Arkansas is the first Southern state to consider legalizing medical marijuana.
The measure would allow patients with qualifying conditions to buy marijuana from nonprofit dispensaries with a doctor's recommendation.
The proposal acknowledges that marijuana is still illegal under federal law, but its opponents argued that it does not adequately explain that users could face federal prosecution.
"I think it's probably going to be legalized," said Jonesboro resident Loren Long. "I think that if the state's going to give it a chance to be legalized as a medical marijuana, I think it's going to help a lot for people that are in pain."
Regardless of how Arkansans choose to vote on the matter, the fact that they are voting about it at all is a surprise to many people.
Attorney Anthony Bartels is one of those who is surprised the Arkansas Supreme Court upheld the measure, but he does not believe voters will approve it. "It won't be a close one.

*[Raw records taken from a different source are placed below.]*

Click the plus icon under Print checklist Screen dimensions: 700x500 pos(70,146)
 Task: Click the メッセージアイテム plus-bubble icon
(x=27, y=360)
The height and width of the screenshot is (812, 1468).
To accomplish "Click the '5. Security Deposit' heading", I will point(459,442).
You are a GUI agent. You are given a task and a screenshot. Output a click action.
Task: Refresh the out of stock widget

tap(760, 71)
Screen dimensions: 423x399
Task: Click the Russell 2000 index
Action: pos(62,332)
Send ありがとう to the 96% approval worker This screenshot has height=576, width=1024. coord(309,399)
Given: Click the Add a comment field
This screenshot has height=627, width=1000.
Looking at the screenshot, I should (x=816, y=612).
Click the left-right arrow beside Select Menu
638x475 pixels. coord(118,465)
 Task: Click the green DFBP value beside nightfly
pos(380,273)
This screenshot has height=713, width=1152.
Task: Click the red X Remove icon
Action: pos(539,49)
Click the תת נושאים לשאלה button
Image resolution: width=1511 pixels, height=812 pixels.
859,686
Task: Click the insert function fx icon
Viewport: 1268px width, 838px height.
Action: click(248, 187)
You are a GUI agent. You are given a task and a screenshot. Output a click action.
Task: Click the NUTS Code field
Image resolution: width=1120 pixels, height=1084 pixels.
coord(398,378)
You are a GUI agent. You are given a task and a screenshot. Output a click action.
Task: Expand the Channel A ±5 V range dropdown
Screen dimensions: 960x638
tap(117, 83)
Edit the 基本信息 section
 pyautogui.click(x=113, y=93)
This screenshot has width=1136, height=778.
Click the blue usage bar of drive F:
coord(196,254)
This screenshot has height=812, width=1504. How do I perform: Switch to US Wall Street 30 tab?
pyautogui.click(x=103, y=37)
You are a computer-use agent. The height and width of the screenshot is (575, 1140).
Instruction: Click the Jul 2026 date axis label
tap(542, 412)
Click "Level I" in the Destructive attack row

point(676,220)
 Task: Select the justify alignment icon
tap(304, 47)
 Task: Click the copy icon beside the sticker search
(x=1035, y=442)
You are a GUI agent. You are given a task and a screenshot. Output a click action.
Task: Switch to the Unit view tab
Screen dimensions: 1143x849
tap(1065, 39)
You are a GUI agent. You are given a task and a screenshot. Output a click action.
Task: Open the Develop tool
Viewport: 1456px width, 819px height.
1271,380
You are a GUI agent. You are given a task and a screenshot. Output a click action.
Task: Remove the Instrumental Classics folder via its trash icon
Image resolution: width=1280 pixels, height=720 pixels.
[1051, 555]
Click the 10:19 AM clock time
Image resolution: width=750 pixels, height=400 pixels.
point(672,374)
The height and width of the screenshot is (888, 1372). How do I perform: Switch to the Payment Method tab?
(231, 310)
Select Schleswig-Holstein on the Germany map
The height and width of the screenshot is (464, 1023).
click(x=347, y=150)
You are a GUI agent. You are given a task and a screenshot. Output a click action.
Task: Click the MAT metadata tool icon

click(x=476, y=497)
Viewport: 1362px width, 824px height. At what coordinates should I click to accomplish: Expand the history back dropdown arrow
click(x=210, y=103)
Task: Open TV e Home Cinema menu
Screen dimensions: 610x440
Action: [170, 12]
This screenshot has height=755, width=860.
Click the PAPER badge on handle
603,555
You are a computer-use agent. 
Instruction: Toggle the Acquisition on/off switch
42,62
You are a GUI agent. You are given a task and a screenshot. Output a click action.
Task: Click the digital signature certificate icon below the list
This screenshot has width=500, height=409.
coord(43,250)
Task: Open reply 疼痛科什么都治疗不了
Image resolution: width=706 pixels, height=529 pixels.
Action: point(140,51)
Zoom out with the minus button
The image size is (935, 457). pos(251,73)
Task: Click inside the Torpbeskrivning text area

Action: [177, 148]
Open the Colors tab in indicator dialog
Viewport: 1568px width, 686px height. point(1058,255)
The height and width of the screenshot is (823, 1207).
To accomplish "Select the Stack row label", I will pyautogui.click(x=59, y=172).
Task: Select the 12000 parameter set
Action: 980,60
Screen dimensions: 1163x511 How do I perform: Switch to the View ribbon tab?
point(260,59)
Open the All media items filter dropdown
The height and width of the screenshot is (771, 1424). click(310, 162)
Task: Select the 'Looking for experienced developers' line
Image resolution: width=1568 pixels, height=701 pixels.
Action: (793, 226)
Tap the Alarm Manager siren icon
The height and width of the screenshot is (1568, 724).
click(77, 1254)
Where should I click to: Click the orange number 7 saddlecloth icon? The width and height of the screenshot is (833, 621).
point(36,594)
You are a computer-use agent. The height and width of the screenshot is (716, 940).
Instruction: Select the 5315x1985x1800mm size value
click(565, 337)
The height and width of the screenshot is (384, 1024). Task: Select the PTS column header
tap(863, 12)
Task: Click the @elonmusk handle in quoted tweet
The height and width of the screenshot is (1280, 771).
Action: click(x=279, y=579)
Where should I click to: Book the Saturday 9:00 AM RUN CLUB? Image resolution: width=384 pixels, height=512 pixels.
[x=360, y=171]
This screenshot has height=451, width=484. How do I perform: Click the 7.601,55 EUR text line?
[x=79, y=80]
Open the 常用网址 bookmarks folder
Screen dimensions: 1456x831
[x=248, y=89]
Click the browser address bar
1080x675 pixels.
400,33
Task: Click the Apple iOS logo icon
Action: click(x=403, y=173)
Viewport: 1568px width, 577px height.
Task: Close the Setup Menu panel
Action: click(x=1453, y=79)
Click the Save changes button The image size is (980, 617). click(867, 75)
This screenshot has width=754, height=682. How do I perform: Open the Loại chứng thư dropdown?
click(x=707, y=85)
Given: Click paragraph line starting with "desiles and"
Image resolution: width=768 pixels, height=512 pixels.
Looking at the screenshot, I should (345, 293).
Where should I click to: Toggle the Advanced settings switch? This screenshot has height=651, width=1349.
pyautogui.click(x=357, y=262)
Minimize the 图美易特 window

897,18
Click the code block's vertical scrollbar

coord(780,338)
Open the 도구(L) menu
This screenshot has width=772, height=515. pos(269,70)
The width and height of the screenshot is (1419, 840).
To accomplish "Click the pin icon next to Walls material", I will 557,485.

It'll be a bad defeat for the drug," he said. "I don't think we should have marijuana for anything, period. I've seen too many people's lives and marriages and family lives destroyed."
The Act protects "qualifying patients", such as those who have cancer, glaucoma, HIV/AIDS, Hepatitis C, Tourettes Syndrome, PTSD, Multiple Sclerosis, and several other conditions.
It also provides discrimination protection to patients, designated caregivers and physicians.
According to the act, schools, landlords and employers cannot refuse enrollment, lease options or hired positions solely based on a person's status as a patient or designated caregiver.
In addition, physicians cannot be subject to arrest, prosecution or penalty for certifying a person to receive medical marijuana.
Arkansas State University Political Science Professor Dr. Richard Wang said Arkansans can count on the rest of country to pay close attention to the vote in November.
"There's a lot of national attention to it and that national attention will increase as the election appears six weeks out," he said.